- [WHAT IS REQUIRED]
Render the material starting at the line that contains "Viewport: 517px width, 355px" and ending at the line that contains "[x=95, y=73]" as a two-column CSV headed input and output, with one row per text and its answer, each in its own quoted field and with line breaks replaced by spaces. Leave the pictures out.

-------- DATA FOR THE TASK

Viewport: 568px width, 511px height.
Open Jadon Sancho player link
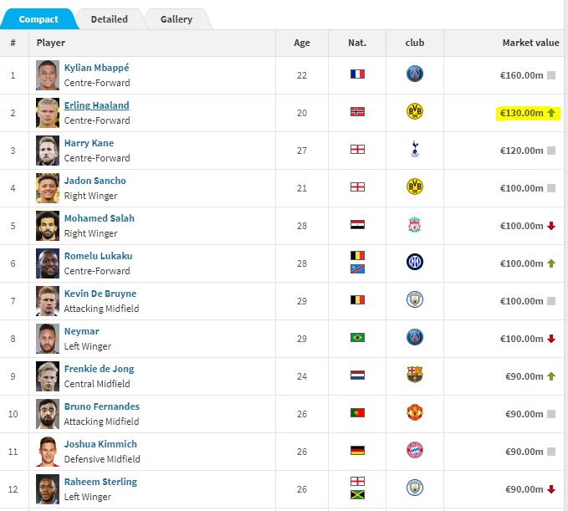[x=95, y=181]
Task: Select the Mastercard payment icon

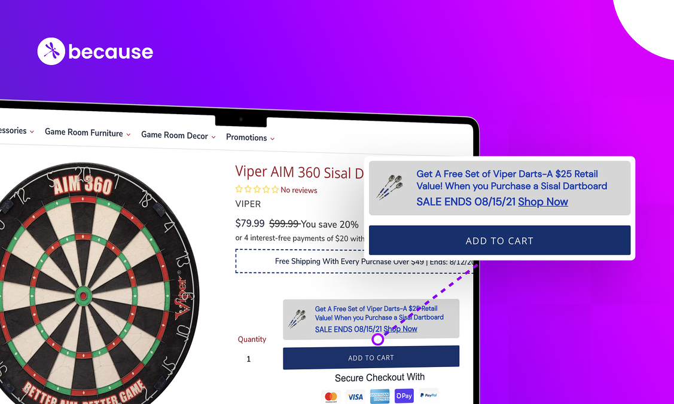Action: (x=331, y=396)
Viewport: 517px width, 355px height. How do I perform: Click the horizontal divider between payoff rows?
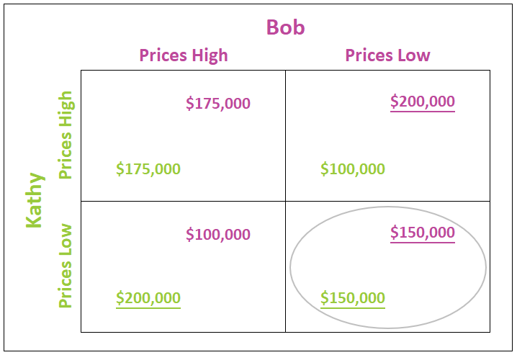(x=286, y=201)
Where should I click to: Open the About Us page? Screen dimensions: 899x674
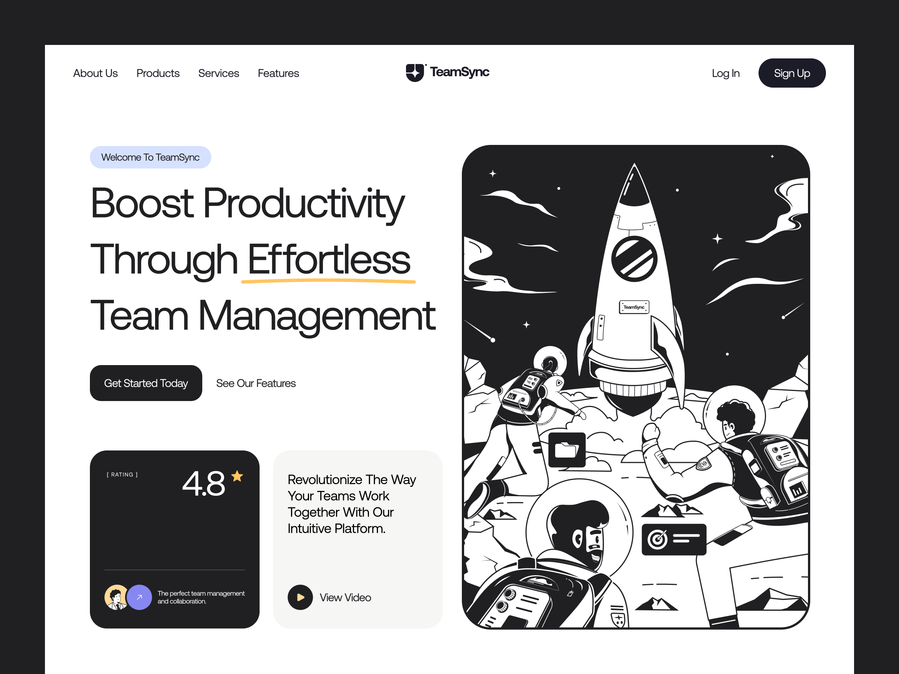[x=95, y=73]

----------------
-------- DATA FOR THE TASK

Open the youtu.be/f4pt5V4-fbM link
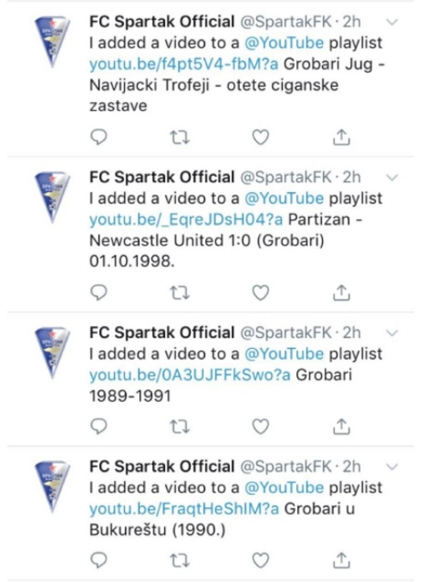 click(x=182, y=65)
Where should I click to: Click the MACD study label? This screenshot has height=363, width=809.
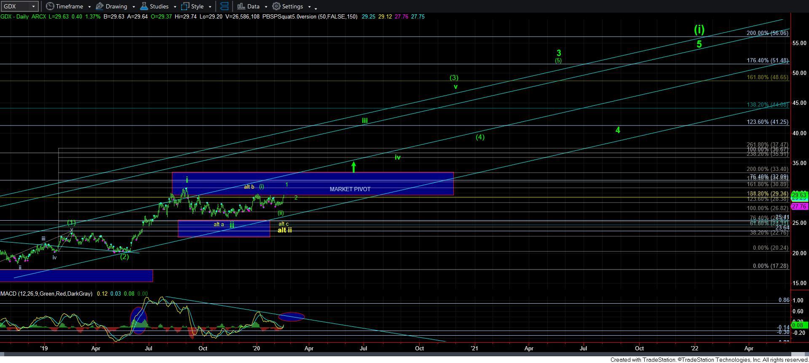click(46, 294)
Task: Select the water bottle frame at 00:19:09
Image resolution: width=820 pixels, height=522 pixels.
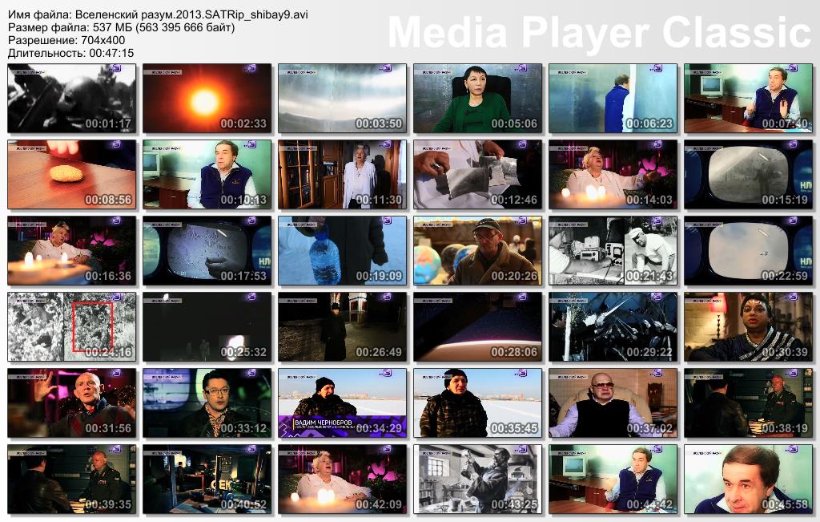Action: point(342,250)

----------------

- [EXERCISE OUTPUT]
input,output
"Viewport: 517px width, 355px height. How do I perform: Click the horizontal divider between payoff rows?","(x=286, y=201)"
"Where should I click to: Open the About Us page? Screen dimensions: 899x674","[x=95, y=73]"